Task input =
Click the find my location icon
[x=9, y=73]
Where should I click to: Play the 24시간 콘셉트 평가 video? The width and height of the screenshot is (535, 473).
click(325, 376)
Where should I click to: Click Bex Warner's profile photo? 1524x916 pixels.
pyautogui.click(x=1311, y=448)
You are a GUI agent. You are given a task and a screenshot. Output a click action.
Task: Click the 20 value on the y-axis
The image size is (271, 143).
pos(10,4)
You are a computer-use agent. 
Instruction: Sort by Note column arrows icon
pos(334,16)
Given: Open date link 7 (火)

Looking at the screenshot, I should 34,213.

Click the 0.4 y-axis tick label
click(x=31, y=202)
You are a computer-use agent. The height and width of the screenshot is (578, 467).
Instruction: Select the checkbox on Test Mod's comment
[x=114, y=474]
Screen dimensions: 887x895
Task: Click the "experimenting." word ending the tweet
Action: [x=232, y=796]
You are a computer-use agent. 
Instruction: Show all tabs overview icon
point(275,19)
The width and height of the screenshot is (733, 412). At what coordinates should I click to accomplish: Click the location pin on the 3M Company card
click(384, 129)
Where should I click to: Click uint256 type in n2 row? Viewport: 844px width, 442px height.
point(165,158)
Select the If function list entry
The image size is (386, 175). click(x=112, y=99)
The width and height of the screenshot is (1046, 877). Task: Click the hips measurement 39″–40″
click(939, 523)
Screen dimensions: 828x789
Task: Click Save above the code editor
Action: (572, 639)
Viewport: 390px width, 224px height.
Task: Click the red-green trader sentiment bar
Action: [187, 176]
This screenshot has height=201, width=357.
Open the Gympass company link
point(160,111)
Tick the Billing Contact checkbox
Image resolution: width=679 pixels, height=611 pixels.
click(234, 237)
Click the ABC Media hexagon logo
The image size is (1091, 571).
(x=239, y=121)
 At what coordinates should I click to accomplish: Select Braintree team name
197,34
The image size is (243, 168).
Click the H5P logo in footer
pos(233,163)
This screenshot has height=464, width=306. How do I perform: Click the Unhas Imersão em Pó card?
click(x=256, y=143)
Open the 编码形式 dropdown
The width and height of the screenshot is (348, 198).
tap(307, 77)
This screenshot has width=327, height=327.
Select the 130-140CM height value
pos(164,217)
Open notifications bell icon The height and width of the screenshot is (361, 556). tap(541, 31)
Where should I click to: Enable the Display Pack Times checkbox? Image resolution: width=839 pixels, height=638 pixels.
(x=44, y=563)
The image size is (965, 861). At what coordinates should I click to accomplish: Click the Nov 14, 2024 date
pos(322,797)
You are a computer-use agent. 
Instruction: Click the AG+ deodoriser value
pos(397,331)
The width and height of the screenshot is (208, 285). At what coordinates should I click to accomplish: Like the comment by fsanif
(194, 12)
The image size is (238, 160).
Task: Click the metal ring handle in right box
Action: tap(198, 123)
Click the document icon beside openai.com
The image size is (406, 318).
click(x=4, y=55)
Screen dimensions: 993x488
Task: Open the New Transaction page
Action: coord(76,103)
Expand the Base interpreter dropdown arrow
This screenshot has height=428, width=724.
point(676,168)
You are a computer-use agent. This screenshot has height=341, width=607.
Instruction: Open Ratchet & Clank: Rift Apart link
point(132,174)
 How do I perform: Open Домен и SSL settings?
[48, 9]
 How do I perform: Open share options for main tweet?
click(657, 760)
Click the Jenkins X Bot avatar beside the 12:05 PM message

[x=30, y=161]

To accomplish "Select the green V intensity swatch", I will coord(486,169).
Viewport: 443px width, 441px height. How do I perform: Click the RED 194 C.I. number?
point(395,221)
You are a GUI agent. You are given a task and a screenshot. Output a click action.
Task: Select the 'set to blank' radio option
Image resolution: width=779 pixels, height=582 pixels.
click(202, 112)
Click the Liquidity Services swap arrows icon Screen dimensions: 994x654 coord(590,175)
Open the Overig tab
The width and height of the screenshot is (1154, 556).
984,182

Description of the task = Output the full listing above word for word.

Solution to the exercise =
Click the find my location icon
[x=9, y=73]
Where should I click to: Play the 24시간 콘셉트 평가 video? The width and height of the screenshot is (535, 473).
click(325, 376)
Where should I click to: Click Bex Warner's profile photo? 1524x916 pixels.
pyautogui.click(x=1311, y=448)
You are a GUI agent. You are given a task and a screenshot. Output a click action.
Task: Click the 20 value on the y-axis
The image size is (271, 143).
pos(10,4)
You are a computer-use agent. 
Instruction: Sort by Note column arrows icon
pos(334,16)
Given: Open date link 7 (火)

Looking at the screenshot, I should 34,213.

Click the 0.4 y-axis tick label
click(x=31, y=202)
You are a computer-use agent. The height and width of the screenshot is (578, 467).
Instruction: Select the checkbox on Test Mod's comment
[x=114, y=474]
Screen dimensions: 887x895
Task: Click the "experimenting." word ending the tweet
Action: [x=232, y=796]
You are a computer-use agent. 
Instruction: Show all tabs overview icon
point(275,19)
The width and height of the screenshot is (733, 412). At what coordinates should I click to accomplish: Click the location pin on the 3M Company card
click(384, 129)
Where should I click to: Click uint256 type in n2 row? Viewport: 844px width, 442px height.
point(165,158)
Select the If function list entry
The image size is (386, 175). click(x=112, y=99)
The width and height of the screenshot is (1046, 877). Task: Click the hips measurement 39″–40″
click(939, 523)
Screen dimensions: 828x789
Task: Click Save above the code editor
Action: (572, 639)
Viewport: 390px width, 224px height.
Task: Click the red-green trader sentiment bar
Action: [187, 176]
This screenshot has height=201, width=357.
Open the Gympass company link
point(160,111)
Tick the Billing Contact checkbox
Image resolution: width=679 pixels, height=611 pixels.
click(234, 237)
Click the ABC Media hexagon logo
The image size is (1091, 571).
(x=239, y=121)
 At what coordinates should I click to accomplish: Select Braintree team name
197,34
The image size is (243, 168).
Click the H5P logo in footer
pos(233,163)
This screenshot has height=464, width=306. How do I perform: Click the Unhas Imersão em Pó card?
click(x=256, y=143)
Open the 编码形式 dropdown
The width and height of the screenshot is (348, 198).
tap(307, 77)
This screenshot has width=327, height=327.
Select the 130-140CM height value
pos(164,217)
Open notifications bell icon The height and width of the screenshot is (361, 556). tap(541, 31)
Where should I click to: Enable the Display Pack Times checkbox? Image resolution: width=839 pixels, height=638 pixels.
(x=44, y=563)
The image size is (965, 861). At what coordinates should I click to accomplish: Click the Nov 14, 2024 date
pos(322,797)
You are a computer-use agent. 
Instruction: Click the AG+ deodoriser value
pos(397,331)
The width and height of the screenshot is (208, 285). At what coordinates should I click to accomplish: Like the comment by fsanif
(194, 12)
The image size is (238, 160).
Task: Click the metal ring handle in right box
Action: tap(198, 123)
Click the document icon beside openai.com
The image size is (406, 318).
click(x=4, y=55)
Screen dimensions: 993x488
Task: Open the New Transaction page
Action: coord(76,103)
Expand the Base interpreter dropdown arrow
This screenshot has height=428, width=724.
point(676,168)
You are a computer-use agent. This screenshot has height=341, width=607.
Instruction: Open Ratchet & Clank: Rift Apart link
point(132,174)
 How do I perform: Open Домен и SSL settings?
[48, 9]
 How do I perform: Open share options for main tweet?
click(657, 760)
Click the Jenkins X Bot avatar beside the 12:05 PM message

[x=30, y=161]

To accomplish "Select the green V intensity swatch", I will coord(486,169).
Viewport: 443px width, 441px height. How do I perform: Click the RED 194 C.I. number?
point(395,221)
You are a GUI agent. You are given a task and a screenshot. Output a click action.
Task: Select the 'set to blank' radio option
Image resolution: width=779 pixels, height=582 pixels.
click(202, 112)
Click the Liquidity Services swap arrows icon Screen dimensions: 994x654 coord(590,175)
Open the Overig tab
The width and height of the screenshot is (1154, 556).
984,182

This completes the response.